Digitale Weihnachtsgeschenke liegen voll im Trend: Gutscheine oder Guthaben für Online-Angebote werden immer beliebter. Darunter leiden CDs und DVDs, zeigt eine aktuelle Studie.

Fünf von sechs Bundesbürgern (84 Prozent) verschenken in diesem Jahr zu Weihnachten digitale Geschenke. Das zeigt eine repräsentative Umfrage im Auftrag des Digitalverbands Bitkom. Zu den digitalen Gaben zählen neben Computer- und Videospielen auch Gutscheine für Onlinedienste und -Shops, Prepaid-Guthaben oder digitale Medien wie CDs und DVDs. Vor allem Gutscheine und Guthaben werden immer beliebter: 34 Prozent der Befragten verschenken virtuelle Geldbeträge für Online-Shops wie Amazon oder Zalando oder Streaming-Dienste wie Netflix oder Spotify.
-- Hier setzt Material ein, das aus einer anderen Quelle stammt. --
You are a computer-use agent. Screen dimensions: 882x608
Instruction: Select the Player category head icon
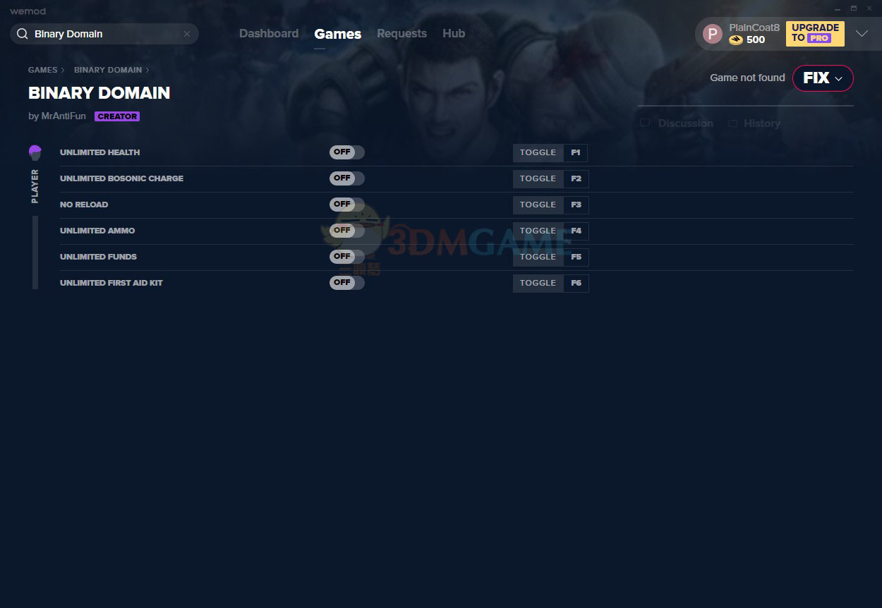coord(35,152)
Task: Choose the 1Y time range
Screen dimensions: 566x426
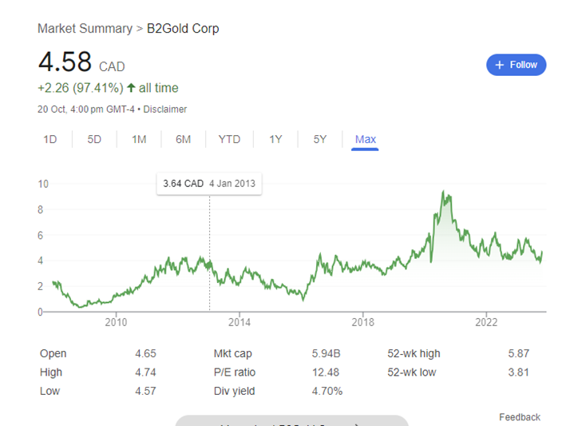Action: coord(275,140)
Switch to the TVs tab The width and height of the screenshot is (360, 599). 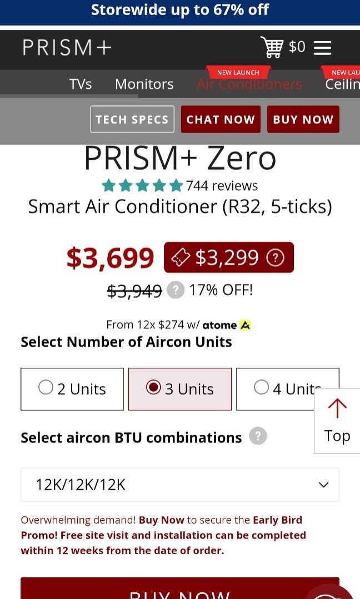(x=80, y=84)
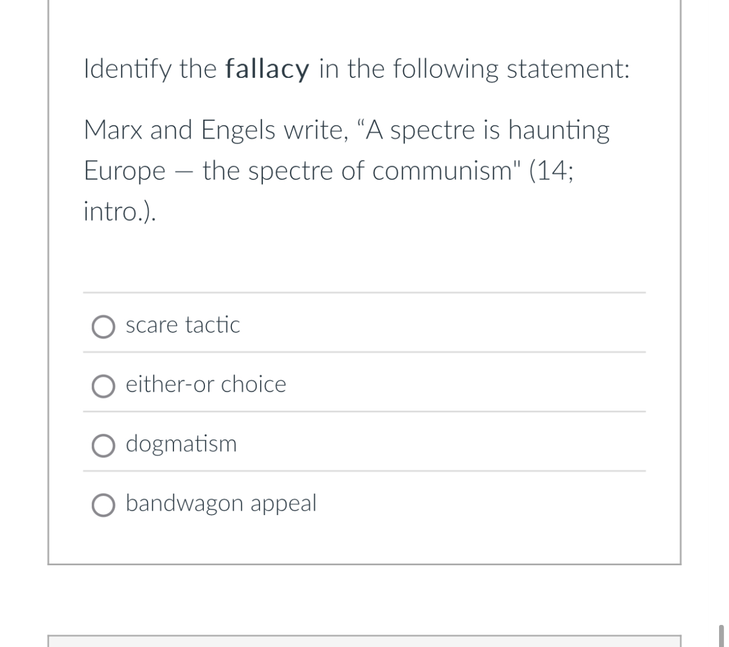Click the last answer row
This screenshot has width=729, height=647.
[x=365, y=503]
Im vergangenen Jahr waren es noch 28 Prozent und 2013 erst 22 Prozent. Das beliebteste digitale Präsent sind wie im Vorjahr Computer- und Videospiele: Etwa jeder dritte Bundesbürger (35 Prozent) möchte digitale Games verschenken. Knapp jeder Vierte (24 Prozent) verschenkt Guthaben für Prepaid-Karten von Smartphones oder Handys. "Der Kauf von Weihnachtsgeschenken spiegelt das veränderte Konsum- und Mediennutzungsverhalten wider", sagt Bitkom-Experte Markus Altvater. "Während Gutscheine für Onlineshops und Streaming-Dienste zulegen, verlieren vor allem Musik-CDs."

Weniger Filme und CDs auf physischen Tonträgern

Nach den Ergebnissen der Umfrage verschenkt fast jeder Fünfte (19 Prozent) Filme oder Serien auf DVD beziehungsweise Blu-ray. Vor zwei Jahren waren es 22 Prozent und vor vier Jahren 23 Prozent. Nur noch 16 Prozent wollen Musik-CDs verschenken. Vor zwei Jahren waren es 21 Prozent und vor vier Jahren sogar 26 Prozent der Bundesbürger. Gegenläufig zu den Musik-CDs verläuft dagegen die Entwicklung bei Hörbüchern auf CD. 16 Prozent der Befragten wollen in diesem Jahr zum Fest Hörbuch-CDs verschenken. Im Jahr 2013 waren es 10 Prozent und 2011 nur 7 Prozent.